A recent study published in JAMA Internal Medicine found that older adults receiving patient-tailored self-management support intervention for asthma achieved meaningful improvements in asthma control and quality of life, self-management behaviors, and reductions in emergency department visits.
“A generalized asthma education approach can cognitively overload older patients, distracting them from the information they need most to improve self-care,” Alex D. Federman, MD, MPH, Icahn School of Medicine at Mount Sinai, and his colleagues wrote.

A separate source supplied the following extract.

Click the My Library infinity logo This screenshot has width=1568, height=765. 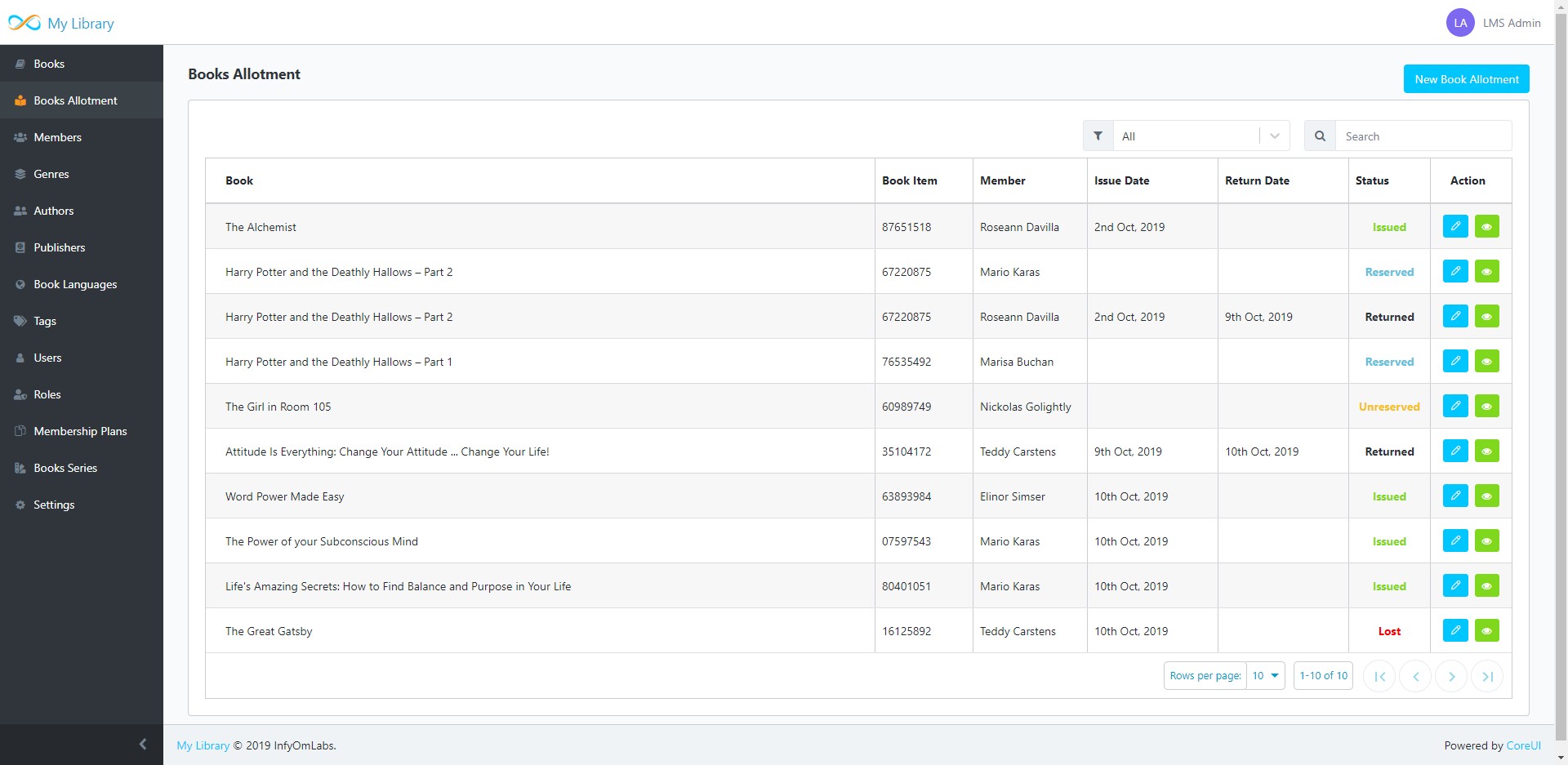24,23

Older asthma patient learning about treatment options. Source: Getty
The team created an intervention program to identify barriers to asthma self-management and control, create targeted actions to address the barriers, and use reinforcement over time to achieve goals. To identify the barriers, the team relied on comprehensive screening for 21 domains of psychosocial, cognitive, physical and mental health, and environmental barriers to asthma control and self-management. Specific actions were then taken to address the identified barriers. The invention lasted 12 months.
This three armed randomized clinical trial of home-based intervention, clinic-based intervention, and usual care occurred between February 1, 2014 and December 31, 2017. Adults older than 60 with uncontrolled, moderate or severe persistent asthma were recruited from 3 adult primary care practices of the Mount Sinai Health System and 6 practices of the Institute for Family Health, a federally qualified health center, all in New York City.

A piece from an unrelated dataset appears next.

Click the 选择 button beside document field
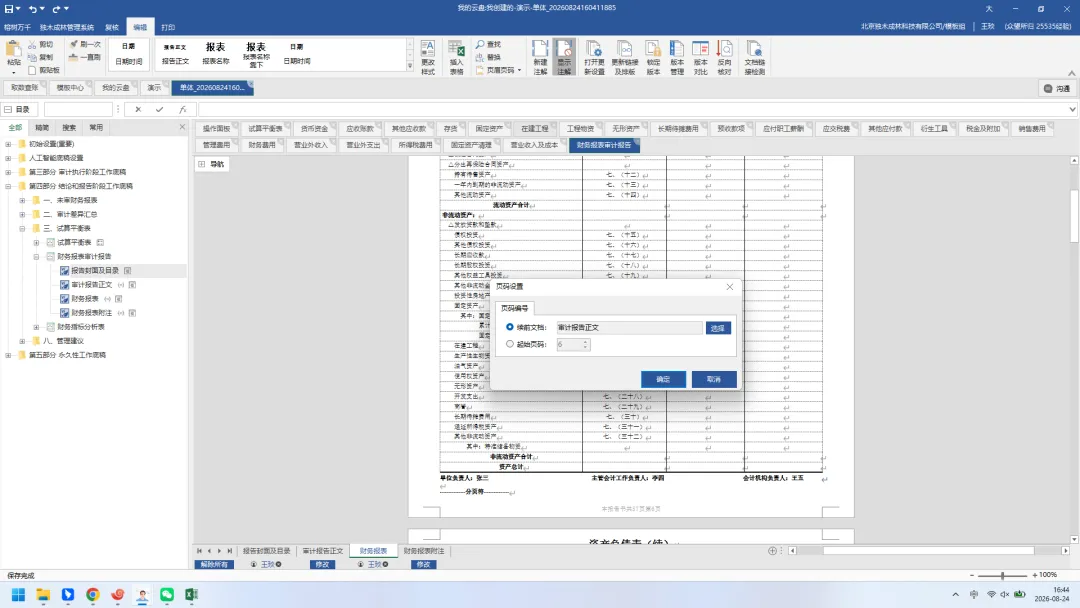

Of 1,349 patients assessed for eligibility, 406 met eligibility criteria, and 391 received the allocated treatment. Retention at 12 months for the home-based intervention was 70.3%; for the clinic-based intervention was 58.9%, and for the usual care was 70.9% (P = .11). Loss to follow-up was similar across study arms, but drop-out varied significantly: home-based arm, 8.6%; clinic-based arm, 14.7%; and usual care, 2.2% (P = .001). The most common reasons for drop-out were lack of interest (27.3%), other health concerns (21.2%), and time commitment (18.1%).
Asthma control and quality of life were measured with the Asthma Control Test (ACT, range 5-25) and the Mini Asthma Quality of Life Questionnaire (mAQLQ, range 1-7). Adherence to asthma controller medications (inhaled corticosteroids or leukotriene inhibitors) was measured by self-report using the Medication Adherence Rating Scale (MARS, range 0-5). Data were collected at baseline, 3, 6, and 12 months.
Intervention and usual care patients had low average ACT scores (mean[SD], 14.6[4.0]). Average mAQLQ scores were also low (mean [SD], 4.4 [1.1]), and 64.9% had poor quality of life (mAQLQ, <4.7).
The intervention group had overall significantly greater improvements in asthma control, asthma-related quality of life, and medication adherence compared to usual care patients. At 3 months, intervention patients ACT scores were mean 16.2 (SD 4.4) compared to usual care ACT scores of mean 14.6 (SD 4.8). At 12 months, the differences in ACT scores were not statistically significant, invention mean 17.1 (SD 4.7) and usual care patients 16.1 (SD 4.3). Similar patterns occurred in the mAQLQ scores.
Medication adherence was greater at all 3 time points, and the proportion of correctly performed steps for the technique with metered-dose inhalers increased by 15% (absolute increase, 95% CI, 7%-22%; P <.001) at 12 months. Fewer intervention patients had an asthma-related emergency department visit than controls (6.2% vs 12.7%, P = .03; adjusted odds ratio, 0.8; 95% CI, 0.6-0.99).
There were no significant differences in outcomes between home-based and clinic-based interventions at 3, 6, or 12 months, except greater improvement in quality of life for home-based recipients at 6 months. The power to detect a statistically significant difference between the 2 arms at month 12 was 0.13 for the ACT and 0.31 for the mAQLQ.
Since this invention is patient-tailored, Federman and his colleagues believe it “is a promising model of self-management support and disease control for older adults with asthma, and possibly other chronic diseases.”